Los endurecidos corazones de Israel contrastaban enormemente con la misericordia de Dios, pero esa misericordia tuvo un coste para Dios. “Él hizo propiciación por sus iniquidades”. El salmista no nos dice cómo lo hizo Dios, pero fuera como fuera, lo hizo teniendo en mente una propiciación mayor que cualquiera que hubiera recibido Israel en los tiempos del Antiguo Testamento. El escritor de Hebreos nos recuerda que “la sangre de los toros y de los machos cabríos no puede quitar los pecados” (Heb. 10:4). Todos –hombres, mujeres y niños– necesitaban mucho más que eso. Y recibieron mucho más en Jesucristo, la propiciación por nuestros pecados.

Es necesario que nos detengamos para adorar a Dios por la verdad contenida en estos tres términos: redención, reconciliación y propiciación. No son palabras vacías. Son palabras que reúnen en sí gran parte de la verdad contenida en la muerte de Jesucristo.

Dios nos salvó del pecado, de Satanás y de nuestra esclavitud a su propio sistema de justicia con un alto costo. Mirando la muerte de Cristo desde ese ángulo, la llamamos redención. ¡Debemos adorar a Dios por esta gran verdad!

Con amor y bondad infinitos, Dios estableció la paz entre sí mismo y los pobres pecadores y nos adoptó en su familia. Visto de esta manera, llamamos a la muerte de Cristo nuestra reconciliación. ¡Aquí también hay un llamado a adorar a Dios!

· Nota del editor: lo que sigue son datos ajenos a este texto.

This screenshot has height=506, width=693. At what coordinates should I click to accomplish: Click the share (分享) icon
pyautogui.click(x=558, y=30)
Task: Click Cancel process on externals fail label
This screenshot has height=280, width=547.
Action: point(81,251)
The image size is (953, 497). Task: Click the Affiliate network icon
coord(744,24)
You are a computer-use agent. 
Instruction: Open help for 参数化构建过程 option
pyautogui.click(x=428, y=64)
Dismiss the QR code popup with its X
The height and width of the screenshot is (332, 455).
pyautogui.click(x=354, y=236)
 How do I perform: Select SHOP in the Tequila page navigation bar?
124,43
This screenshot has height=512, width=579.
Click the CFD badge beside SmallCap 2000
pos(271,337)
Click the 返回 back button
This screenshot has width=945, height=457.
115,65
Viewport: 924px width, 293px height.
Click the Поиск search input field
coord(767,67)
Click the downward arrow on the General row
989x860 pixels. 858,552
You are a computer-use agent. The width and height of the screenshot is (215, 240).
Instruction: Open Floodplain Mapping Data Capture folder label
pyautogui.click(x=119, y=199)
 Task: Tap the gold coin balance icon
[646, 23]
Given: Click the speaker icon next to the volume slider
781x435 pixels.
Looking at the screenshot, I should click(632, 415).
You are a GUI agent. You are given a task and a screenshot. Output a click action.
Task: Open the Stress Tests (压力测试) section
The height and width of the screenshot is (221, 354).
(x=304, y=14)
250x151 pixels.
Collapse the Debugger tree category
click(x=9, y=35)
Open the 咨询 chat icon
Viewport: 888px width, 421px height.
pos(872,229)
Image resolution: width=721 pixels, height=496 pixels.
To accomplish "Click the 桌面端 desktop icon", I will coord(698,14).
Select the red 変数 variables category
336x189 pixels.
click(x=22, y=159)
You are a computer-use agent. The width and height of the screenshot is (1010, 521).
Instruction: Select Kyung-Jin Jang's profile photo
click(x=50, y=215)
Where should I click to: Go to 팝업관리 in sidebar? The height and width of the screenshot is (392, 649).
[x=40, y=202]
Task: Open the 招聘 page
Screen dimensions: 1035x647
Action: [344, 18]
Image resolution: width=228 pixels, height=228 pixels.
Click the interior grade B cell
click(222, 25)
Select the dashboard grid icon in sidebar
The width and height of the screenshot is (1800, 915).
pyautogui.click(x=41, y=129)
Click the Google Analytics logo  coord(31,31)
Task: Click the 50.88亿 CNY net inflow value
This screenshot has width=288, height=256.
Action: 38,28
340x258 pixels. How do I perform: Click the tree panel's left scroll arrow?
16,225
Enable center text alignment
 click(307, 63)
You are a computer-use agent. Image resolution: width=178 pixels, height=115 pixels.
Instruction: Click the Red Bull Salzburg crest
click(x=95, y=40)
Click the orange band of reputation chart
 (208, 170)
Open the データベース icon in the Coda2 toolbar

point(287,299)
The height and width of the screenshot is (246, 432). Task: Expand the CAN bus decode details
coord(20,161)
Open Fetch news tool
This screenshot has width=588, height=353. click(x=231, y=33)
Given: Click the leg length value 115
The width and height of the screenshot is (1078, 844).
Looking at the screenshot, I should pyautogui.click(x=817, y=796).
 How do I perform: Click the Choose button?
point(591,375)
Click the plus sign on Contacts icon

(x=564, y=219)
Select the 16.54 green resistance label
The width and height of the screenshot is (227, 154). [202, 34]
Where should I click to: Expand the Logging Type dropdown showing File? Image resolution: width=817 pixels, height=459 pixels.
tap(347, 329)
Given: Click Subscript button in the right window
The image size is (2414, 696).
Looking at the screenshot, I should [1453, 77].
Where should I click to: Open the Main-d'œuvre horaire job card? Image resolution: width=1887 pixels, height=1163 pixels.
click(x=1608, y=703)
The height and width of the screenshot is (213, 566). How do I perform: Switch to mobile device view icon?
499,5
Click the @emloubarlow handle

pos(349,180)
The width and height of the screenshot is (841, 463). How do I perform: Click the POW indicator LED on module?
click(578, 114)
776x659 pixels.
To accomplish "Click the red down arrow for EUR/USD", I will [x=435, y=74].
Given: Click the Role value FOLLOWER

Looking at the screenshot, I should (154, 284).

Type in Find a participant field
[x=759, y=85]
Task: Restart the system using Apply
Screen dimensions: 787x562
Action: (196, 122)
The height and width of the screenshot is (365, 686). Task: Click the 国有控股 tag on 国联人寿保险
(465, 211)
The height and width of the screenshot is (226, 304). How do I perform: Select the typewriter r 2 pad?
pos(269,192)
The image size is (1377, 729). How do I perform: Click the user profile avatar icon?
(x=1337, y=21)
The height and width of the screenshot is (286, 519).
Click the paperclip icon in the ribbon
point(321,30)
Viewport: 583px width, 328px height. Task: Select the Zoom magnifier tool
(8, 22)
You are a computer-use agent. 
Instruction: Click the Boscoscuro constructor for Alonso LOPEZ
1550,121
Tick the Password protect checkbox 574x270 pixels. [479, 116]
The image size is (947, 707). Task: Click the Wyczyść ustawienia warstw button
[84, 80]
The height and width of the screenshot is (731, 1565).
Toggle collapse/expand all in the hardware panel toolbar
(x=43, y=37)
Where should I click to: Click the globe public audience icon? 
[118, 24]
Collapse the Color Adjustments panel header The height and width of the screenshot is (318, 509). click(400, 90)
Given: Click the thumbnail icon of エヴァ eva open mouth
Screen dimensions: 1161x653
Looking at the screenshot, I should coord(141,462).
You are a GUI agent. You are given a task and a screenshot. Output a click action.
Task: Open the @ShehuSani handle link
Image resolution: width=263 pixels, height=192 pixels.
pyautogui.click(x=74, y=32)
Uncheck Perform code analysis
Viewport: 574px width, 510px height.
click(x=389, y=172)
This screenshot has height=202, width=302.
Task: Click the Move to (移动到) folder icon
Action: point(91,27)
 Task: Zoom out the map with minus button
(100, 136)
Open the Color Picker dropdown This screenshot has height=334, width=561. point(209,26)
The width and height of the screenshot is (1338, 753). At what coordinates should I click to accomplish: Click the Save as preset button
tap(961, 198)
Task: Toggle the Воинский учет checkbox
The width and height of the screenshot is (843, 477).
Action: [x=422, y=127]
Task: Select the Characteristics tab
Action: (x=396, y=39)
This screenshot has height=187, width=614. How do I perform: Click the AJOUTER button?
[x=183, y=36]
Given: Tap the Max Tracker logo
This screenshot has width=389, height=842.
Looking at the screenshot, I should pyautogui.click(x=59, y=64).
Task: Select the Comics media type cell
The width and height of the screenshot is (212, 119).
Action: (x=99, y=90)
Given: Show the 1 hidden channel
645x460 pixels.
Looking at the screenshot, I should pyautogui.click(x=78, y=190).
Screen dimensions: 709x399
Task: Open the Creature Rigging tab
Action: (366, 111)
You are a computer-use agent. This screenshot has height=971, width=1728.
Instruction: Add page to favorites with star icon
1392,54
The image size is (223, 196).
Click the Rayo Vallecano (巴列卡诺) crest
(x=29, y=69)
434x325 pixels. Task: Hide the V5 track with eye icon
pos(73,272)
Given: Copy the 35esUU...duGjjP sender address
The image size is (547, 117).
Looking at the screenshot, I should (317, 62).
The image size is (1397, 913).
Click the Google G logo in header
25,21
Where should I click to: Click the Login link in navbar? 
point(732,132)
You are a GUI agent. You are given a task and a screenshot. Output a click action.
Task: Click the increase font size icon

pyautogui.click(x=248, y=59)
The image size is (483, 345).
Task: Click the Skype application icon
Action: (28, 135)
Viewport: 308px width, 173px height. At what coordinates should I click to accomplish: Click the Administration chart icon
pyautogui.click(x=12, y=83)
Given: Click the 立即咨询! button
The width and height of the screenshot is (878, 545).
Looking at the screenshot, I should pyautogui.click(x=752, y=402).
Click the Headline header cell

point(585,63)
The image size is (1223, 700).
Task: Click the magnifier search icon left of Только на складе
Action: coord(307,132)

Cuando no teníamos nada que ofrecer para apartar la ira de Dios, el propio Dios la quitó de nosotros a través de Cristo. La muerte de Cristo fue la propiciación de cada creyente. ¡De pronto, la ira desapareció! No es extraño que Pablo dijera: “Pero lejos esté de mí gloriarme, sino en la cruz de nuestro Señor Jesucristo” (Gálatas 6:14). ¿Podemos decir otra cosa?

La muerte de Cristo por los pecadores es un hecho, y lo más probable es que nadie que haya leído hasta aquí lo dude. La adoración, sin embargo, es la obra de un corazón cambiado. No quiero terminar este capítulo sin antes hacerle una pregunta: ¿Todo lo que he escrito hasta este momento es mero academicismo para usted?

Si su respuesta es “sí”, permítame exhortarle a volverse de su pecado y confiar en el gran Salvador de quien he escrito. Confíe en él para ser salvo del poder y las consecuencias de su pecado. Ríndase a él y él lo recibirá. Le aseguro que adorar a Dios por la muerte de Cristo le parecerá la cosa más natural del mundo.